Eugene V. Debs: We Should Scorn the Rich and Powerful, Even in Death

Every time a member of the ruling class passes away, we’re expected to bow our heads in reverence and sing their praises. Writing in 1901, Eugene Debs offered a different approach: tell the unvarnished truth about the tyranny of the rich and powerful.

Illustration of Queen Victoria's funeral procession through London, United Kingdom, 1901. (Library of Congress via Wikimedia Commons)

Two funerals of international interest have recently occurred. Queen Victoria of England and ex-president [Benjamin] Harrison of the United States furnished the subjects, and their subjects furnished the funerals. The pomp and panegyric of these occasions dominated for days the columns of nearly every newspaper in Christendom. The amount of sham and hypocrisy that characterizes the burial of a modern ruler, no matter how useless, corrupt, or cruel, seems incredible to a sane person. The dead are always great as gods and immaculate as virgins. The press gushes with all its reserve force and a mighty flood of fulsome flatulency inundates the country. Thousands vie with each other to honor (?) the dead, and all the adjectives are strained to give éclat to the grave occasion.

Queen Victoria in 1860. (Royal Collection / Fenton and Cameron via Wikimedia Commons)

Queen Victoria lived and preyed upon her subjects as long as she could. She did not surrender the scepter until death wrung it from her nerveless grasp. All her long life she had been a parasite. She held the working class in sovereign contempt. They were only fit to labor, propagate their species, and die. This is the estimate all royalty places upon the working animals of the world. The queen was entitled to no special credit for dying. She simply could not help it.

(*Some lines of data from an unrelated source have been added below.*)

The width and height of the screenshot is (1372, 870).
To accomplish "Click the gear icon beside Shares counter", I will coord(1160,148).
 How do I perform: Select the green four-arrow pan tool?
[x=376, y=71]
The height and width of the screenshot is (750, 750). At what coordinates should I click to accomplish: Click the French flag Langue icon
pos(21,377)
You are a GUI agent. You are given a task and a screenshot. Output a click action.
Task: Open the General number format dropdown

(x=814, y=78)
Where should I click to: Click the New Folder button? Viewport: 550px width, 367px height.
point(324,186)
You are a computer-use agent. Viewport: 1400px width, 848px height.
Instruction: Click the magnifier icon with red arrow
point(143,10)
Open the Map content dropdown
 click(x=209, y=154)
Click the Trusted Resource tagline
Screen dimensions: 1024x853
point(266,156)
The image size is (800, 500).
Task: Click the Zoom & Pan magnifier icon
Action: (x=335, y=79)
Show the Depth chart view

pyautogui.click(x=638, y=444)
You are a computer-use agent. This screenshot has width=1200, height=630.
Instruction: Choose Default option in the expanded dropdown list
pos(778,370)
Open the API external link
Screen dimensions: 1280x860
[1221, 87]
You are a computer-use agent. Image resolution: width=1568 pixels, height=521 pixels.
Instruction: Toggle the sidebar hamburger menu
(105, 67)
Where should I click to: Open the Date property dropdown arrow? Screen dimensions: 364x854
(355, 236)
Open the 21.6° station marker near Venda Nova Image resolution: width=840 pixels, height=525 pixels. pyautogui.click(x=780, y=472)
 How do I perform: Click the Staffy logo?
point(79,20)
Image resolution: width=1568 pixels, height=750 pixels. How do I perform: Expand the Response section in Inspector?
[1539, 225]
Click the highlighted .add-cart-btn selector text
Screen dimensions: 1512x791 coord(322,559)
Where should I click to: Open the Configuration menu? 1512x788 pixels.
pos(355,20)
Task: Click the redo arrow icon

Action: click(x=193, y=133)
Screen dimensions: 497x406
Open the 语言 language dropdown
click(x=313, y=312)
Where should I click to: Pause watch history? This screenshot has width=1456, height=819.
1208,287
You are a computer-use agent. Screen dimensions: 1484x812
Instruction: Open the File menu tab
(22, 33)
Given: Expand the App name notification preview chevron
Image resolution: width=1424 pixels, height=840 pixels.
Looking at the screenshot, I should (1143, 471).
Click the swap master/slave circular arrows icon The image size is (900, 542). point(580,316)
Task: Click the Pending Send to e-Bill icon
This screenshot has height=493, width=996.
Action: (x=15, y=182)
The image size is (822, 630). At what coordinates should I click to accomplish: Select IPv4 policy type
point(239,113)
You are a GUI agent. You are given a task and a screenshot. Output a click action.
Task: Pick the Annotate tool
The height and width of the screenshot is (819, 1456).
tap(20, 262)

Thousands of women, immeasurably her superior in all the qualities that distinguish true womanhood, die in England every year, but they go to their graves unhonored and unsung. Only a titled parasite excites the adulation of all mankind. We have traveled but little beyond the chattel slave who bowed in the dust before his master and poured out his gratitude for his chains.

The burial of General Harrison was equal in pomp and display to that of the English queen. The funeral pageant was gorgeous with military trappings and this was its distinguishing feature. The report says: “The military display has not been equaled in Indiana since the breaking out of the Spanish-American War, when the state troops were mobilized. The entire National Guard was ordered out to escort the body of Indiana’s distinguished citizen from the family residence to the state house.”

Official presidential portrait of Benjamin Harrison. (Wikimedia Commons)

In our capitalist society the military establishment is growing steadily in power and popularity. Whether it be an inauguration, a funeral, or a labor strike, the soldiers are at the head of the procession and give military supremacy to the occasion. There is significance in this which reveals the tendency and design of capitalist development.

Benjamin Harrison was in some respects a superior man, while in some essential qualities he fell far short, and yet the press, in solemn accord, held him up as a paragon of virtue, a flawless model, a composite Lincoln, Washington, and Jesus Christ; and the multitude would scarcely have been astonished had the heavens opened wide to receive the dead president amidst the acclamation of angels. Why this exaggeration, hypocrisy, sham, flattery, fraud, and colossal lying when a public man dies? He is no better dead than living, and living or dead the truth should be spoken.

“The Nation Mourns” is one of the favorite figures. It is the veriest balderdash. The nation mourns for nobody. Of course the crowds gather, the bands turn out, and the “mourners” parade, but they do all that on very slight provocation, whether the occasion be a funeral or a picnic.

The great crowd at Indianapolis would have been on hand had the occasion been an inauguration, a prize fight, or a lynching, and from much of the same sense of patriotic duty.

General Harrison was held up as the loftiest of patriots when in fact he never rendered his country a service which he was not well paid for.

Tens of thousands are yearning to sacrifice themselves upon the altar of their country at the same price. In all his ambitions he served himself first, and whether as lawyer, soldier, or statesman, he demanded and received all the compensation his service would command.

But that is not what prompted the writing of this letter. The biography of the ex-president has not been completed by his admirers of the capitalist press. Several incidents of consequence have been overlooked and in the interest of truth I propose supplying them.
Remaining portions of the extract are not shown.